- [AUFGABE 1]
Wie lautet der Satz „Die Länder mit niedrigem Einkommen stehen abseits.“ aus dem Dokumentabschnitt auf Englisch?

- [DOKUMENTABSCHNITT]
Ein weiterer wichtiger Aspekt ist darin zu sehen, daß der Geldfluß sich auf nur wenige Länder konzentriert, vor allem auf solche, die zu den „arrivierten“ zu rechnen sind. Brasilien und Mexiko sind Hauptadressaten, Spanien, Korea und Argentinien folgen. Auf diese Länder entfällt beinahe die Hälfte des internationalen privaten Kapitalflusses.

Die Länder mit niedrigem Einkommen stehen abseits. Für diese Länder beträgt die bilaterale öffentliche Hilfe rund 75 Schilling pro Kopf der Bevölkerung, während dieser Betrag in der Gruppe der Länder mit mittlerem Einkommen immerhin 180 Schilling ausmacht.

Was läßt sich somit zusammenfassend sagen? Der Wind ist in den internationalen Beziehungen rauher geworden. Die durch die Olpreisverteuerung hervorgerufenen internationalen Schwierigkeiten treffen zwar alle, konnten aber von den E-Ländern am wenigsten verkraftet werden. Besonders schlecht schneiden die ganz armen ab.

- [EINGABEEINTRÄGE]
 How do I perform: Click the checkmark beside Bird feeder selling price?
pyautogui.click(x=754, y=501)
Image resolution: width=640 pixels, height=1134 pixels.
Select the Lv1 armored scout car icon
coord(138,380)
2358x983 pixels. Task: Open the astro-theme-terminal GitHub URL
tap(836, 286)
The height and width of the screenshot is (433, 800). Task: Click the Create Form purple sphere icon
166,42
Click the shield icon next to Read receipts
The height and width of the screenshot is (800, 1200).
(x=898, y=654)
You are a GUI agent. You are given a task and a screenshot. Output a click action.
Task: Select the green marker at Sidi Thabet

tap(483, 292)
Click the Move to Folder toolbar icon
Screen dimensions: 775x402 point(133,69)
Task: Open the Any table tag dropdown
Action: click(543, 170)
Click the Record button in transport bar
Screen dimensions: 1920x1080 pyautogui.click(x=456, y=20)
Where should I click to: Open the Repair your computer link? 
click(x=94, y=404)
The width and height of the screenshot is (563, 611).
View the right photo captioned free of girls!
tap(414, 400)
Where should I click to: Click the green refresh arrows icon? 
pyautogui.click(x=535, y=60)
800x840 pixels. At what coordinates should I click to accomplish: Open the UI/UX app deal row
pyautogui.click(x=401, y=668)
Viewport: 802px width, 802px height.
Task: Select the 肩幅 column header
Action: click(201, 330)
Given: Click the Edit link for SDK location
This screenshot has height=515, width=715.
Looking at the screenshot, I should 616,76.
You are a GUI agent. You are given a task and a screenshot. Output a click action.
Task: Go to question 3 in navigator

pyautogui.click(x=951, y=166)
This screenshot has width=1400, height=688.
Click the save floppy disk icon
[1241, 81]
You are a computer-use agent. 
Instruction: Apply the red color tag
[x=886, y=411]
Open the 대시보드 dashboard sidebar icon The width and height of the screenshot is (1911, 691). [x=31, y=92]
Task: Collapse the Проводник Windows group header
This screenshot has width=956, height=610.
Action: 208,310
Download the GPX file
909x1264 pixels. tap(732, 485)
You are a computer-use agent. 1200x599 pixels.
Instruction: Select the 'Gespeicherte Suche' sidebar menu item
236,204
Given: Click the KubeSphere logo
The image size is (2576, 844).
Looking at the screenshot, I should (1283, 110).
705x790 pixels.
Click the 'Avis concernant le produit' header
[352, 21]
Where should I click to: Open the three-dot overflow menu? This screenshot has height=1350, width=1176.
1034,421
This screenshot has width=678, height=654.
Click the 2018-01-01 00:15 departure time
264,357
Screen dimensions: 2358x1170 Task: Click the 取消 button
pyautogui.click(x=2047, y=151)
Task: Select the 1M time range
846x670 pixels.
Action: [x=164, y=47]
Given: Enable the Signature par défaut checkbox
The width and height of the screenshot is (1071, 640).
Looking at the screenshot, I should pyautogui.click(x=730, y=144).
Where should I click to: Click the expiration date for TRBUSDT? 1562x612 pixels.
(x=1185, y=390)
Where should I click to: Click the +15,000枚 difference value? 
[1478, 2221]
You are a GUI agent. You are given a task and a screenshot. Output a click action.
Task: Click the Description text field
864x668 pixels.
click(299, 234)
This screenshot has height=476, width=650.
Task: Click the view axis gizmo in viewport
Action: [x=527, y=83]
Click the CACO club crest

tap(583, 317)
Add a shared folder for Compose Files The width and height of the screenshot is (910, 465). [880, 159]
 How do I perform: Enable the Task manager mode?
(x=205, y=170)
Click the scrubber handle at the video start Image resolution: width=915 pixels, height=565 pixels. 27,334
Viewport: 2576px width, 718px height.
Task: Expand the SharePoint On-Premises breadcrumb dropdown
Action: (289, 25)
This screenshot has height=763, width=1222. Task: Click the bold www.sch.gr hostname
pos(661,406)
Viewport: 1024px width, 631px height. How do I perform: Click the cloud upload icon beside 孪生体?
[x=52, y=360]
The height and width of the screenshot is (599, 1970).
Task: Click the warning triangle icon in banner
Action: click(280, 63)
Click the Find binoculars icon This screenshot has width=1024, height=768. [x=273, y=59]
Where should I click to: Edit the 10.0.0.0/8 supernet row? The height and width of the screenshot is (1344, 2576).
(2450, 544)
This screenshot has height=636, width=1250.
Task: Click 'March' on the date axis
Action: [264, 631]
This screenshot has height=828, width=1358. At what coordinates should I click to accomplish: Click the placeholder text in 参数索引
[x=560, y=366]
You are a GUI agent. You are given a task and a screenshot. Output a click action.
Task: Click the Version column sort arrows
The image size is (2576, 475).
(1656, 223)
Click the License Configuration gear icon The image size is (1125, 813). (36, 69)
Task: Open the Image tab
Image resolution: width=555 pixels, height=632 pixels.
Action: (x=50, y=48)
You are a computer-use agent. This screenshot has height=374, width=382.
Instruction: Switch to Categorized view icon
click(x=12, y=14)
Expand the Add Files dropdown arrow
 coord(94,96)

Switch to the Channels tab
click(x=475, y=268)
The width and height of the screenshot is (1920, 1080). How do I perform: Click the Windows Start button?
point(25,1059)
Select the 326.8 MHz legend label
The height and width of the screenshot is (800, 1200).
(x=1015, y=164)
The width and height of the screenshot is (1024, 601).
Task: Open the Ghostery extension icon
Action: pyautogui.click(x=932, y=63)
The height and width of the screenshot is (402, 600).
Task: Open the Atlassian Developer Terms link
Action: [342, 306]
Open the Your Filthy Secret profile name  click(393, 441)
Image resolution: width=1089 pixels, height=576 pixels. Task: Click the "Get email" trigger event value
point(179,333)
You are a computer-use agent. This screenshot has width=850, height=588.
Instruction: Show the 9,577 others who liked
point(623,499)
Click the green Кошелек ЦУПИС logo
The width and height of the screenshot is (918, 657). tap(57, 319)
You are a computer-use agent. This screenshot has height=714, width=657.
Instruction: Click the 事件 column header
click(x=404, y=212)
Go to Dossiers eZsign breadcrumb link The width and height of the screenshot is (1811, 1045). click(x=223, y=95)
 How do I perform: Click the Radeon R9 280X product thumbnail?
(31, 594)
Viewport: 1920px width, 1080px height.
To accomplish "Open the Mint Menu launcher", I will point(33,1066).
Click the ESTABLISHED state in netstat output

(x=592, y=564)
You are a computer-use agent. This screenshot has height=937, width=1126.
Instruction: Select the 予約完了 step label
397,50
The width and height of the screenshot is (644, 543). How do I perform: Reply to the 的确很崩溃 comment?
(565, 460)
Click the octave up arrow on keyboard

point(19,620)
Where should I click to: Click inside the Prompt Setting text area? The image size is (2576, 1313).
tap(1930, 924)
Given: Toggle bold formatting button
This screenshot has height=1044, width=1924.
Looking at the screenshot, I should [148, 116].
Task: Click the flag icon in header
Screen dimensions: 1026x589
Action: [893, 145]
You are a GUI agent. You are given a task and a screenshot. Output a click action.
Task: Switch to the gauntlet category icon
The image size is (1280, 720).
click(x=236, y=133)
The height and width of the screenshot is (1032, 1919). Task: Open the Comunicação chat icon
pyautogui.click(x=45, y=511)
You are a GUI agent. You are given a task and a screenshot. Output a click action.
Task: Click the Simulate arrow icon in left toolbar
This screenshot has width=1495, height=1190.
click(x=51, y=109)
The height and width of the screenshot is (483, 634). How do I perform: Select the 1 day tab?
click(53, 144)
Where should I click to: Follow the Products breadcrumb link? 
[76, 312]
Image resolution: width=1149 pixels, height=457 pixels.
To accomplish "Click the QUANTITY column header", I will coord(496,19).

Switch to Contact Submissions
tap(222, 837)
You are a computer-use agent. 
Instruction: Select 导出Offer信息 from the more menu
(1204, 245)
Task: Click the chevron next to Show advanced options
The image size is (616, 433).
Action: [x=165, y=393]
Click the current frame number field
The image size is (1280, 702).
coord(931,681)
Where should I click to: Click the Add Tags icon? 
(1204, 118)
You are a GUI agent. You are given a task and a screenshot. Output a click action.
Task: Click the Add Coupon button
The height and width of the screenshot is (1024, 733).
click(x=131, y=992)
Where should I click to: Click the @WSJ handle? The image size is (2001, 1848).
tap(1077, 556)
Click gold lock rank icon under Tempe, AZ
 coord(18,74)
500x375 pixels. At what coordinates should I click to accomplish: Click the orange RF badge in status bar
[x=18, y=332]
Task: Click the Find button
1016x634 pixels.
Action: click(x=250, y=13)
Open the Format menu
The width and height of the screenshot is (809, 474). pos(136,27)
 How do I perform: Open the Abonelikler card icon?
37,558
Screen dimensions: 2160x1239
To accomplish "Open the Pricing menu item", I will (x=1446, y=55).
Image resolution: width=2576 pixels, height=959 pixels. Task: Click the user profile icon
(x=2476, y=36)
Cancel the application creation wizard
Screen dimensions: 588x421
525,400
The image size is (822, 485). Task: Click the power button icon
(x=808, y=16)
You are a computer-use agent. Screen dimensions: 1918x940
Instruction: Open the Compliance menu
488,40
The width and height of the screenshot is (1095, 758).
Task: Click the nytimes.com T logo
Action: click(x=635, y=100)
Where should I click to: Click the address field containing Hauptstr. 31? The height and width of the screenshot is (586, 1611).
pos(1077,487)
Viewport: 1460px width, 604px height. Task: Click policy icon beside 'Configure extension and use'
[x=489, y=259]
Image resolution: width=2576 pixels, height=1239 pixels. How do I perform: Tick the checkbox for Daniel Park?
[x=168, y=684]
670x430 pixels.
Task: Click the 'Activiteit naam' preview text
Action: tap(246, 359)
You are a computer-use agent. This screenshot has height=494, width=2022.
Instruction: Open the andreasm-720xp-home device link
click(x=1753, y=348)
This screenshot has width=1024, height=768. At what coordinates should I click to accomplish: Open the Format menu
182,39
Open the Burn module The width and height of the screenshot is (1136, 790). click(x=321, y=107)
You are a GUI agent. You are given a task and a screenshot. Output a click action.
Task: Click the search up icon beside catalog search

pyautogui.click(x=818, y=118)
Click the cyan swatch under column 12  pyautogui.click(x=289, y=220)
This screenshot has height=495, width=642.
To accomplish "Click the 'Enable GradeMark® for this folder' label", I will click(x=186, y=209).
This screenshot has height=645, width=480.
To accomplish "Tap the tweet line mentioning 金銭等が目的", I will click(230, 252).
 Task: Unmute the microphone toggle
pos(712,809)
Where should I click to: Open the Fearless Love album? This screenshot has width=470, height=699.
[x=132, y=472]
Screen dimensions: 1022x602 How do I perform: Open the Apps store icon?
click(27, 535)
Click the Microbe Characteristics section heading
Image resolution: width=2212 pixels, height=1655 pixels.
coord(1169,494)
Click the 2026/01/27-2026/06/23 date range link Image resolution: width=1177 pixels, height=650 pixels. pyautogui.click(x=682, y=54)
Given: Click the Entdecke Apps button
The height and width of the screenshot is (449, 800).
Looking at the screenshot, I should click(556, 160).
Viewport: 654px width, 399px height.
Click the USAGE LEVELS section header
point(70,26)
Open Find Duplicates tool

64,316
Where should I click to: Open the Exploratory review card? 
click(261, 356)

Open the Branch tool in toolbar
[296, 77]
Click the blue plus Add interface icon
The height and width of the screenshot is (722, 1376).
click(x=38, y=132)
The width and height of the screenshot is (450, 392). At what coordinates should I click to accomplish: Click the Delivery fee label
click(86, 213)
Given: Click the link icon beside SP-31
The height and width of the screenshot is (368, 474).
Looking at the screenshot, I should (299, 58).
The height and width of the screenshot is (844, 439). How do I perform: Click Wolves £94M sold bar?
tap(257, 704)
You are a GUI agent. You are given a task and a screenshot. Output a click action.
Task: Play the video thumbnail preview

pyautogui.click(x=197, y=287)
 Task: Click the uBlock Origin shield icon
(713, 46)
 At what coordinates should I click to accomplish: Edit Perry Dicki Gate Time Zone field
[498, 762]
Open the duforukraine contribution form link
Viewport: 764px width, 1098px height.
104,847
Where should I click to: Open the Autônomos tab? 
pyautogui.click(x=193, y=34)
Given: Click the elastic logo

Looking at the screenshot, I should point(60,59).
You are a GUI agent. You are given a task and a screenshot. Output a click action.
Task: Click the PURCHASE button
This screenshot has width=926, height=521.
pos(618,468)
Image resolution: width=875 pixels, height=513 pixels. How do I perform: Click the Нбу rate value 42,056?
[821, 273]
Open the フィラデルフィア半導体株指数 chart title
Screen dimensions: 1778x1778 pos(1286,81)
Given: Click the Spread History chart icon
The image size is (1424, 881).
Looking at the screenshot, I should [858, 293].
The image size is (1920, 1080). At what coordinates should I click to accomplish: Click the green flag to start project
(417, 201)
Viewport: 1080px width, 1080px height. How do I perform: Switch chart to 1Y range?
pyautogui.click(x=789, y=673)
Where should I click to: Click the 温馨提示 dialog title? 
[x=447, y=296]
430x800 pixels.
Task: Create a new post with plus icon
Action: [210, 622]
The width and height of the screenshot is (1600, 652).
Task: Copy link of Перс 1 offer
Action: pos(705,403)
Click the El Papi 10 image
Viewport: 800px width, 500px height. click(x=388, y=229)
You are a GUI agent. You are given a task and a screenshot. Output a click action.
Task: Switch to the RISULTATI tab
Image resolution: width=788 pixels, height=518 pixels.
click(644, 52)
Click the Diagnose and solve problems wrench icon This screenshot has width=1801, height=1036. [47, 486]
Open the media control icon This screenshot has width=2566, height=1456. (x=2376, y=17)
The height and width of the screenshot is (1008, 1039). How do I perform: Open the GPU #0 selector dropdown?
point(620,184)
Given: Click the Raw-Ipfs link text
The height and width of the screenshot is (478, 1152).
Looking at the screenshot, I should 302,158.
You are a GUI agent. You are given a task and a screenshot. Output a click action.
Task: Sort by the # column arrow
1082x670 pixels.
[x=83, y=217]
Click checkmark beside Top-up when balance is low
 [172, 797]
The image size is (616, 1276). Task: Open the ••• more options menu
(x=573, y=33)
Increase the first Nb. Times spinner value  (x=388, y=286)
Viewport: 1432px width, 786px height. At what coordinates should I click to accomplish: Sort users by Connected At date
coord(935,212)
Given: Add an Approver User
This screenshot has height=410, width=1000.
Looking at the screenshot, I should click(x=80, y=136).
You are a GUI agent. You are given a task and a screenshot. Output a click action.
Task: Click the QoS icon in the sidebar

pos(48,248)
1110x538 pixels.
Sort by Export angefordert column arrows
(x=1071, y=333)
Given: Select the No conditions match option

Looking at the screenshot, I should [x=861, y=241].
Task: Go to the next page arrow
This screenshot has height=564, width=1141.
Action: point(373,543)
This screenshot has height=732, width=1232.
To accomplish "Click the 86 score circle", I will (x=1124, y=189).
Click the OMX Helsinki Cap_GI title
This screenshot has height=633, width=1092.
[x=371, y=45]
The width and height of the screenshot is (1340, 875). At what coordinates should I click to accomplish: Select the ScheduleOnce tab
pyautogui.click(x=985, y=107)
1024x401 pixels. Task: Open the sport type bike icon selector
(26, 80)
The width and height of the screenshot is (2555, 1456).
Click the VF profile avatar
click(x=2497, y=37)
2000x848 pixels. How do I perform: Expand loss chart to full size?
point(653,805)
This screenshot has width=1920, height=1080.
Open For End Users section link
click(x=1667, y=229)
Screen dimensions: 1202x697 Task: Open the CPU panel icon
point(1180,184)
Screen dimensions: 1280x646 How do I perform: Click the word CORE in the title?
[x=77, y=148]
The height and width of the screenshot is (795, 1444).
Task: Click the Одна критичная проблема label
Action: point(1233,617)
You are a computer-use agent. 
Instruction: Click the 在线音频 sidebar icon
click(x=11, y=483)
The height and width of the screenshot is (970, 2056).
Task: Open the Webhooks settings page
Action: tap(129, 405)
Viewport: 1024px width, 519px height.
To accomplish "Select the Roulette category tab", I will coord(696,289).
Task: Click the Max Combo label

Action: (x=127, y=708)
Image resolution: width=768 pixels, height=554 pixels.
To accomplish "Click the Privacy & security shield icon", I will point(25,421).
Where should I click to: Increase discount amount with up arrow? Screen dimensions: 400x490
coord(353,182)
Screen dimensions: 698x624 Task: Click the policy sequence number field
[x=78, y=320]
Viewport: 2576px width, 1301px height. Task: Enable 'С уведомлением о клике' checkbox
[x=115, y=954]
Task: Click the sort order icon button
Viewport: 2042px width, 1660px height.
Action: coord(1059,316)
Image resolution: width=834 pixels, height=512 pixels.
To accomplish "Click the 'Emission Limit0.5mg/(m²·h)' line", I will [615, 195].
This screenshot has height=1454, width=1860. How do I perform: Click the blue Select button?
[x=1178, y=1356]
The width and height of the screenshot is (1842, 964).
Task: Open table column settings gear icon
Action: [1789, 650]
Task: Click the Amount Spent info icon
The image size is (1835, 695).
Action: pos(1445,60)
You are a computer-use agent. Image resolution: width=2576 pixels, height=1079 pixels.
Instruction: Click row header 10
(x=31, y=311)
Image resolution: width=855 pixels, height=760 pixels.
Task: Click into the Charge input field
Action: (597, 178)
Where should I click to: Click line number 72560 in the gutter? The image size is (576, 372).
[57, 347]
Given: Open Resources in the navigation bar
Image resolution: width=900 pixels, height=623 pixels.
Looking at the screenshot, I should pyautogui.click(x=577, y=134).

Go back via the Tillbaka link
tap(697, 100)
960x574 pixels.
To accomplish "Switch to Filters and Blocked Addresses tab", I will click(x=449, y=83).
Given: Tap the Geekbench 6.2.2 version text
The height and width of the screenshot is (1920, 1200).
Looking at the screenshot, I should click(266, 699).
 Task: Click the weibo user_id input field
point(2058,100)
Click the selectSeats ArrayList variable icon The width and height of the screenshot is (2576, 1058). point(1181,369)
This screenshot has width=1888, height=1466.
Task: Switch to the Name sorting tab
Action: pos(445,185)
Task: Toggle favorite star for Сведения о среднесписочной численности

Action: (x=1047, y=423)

- [AUFGABE 2]
Wie lauten die Einträge von der Zeile mit „Task: Click the weibo user_id input field“ bis hinunter zum letzten Eintrag, wenn man „input field“ gegen „text box“ tauscht und sonst nichts ändert?

- [ERWARTETE AUSGABE 1]
The low-income countries are left on the sidelines.

- [ERWARTETE AUSGABE 2]
 Task: Click the weibo user_id text box
point(2058,100)
Click the selectSeats ArrayList variable icon The width and height of the screenshot is (2576, 1058). point(1181,369)
This screenshot has width=1888, height=1466.
Task: Switch to the Name sorting tab
Action: pos(445,185)
Task: Toggle favorite star for Сведения о среднесписочной численности

Action: (x=1047, y=423)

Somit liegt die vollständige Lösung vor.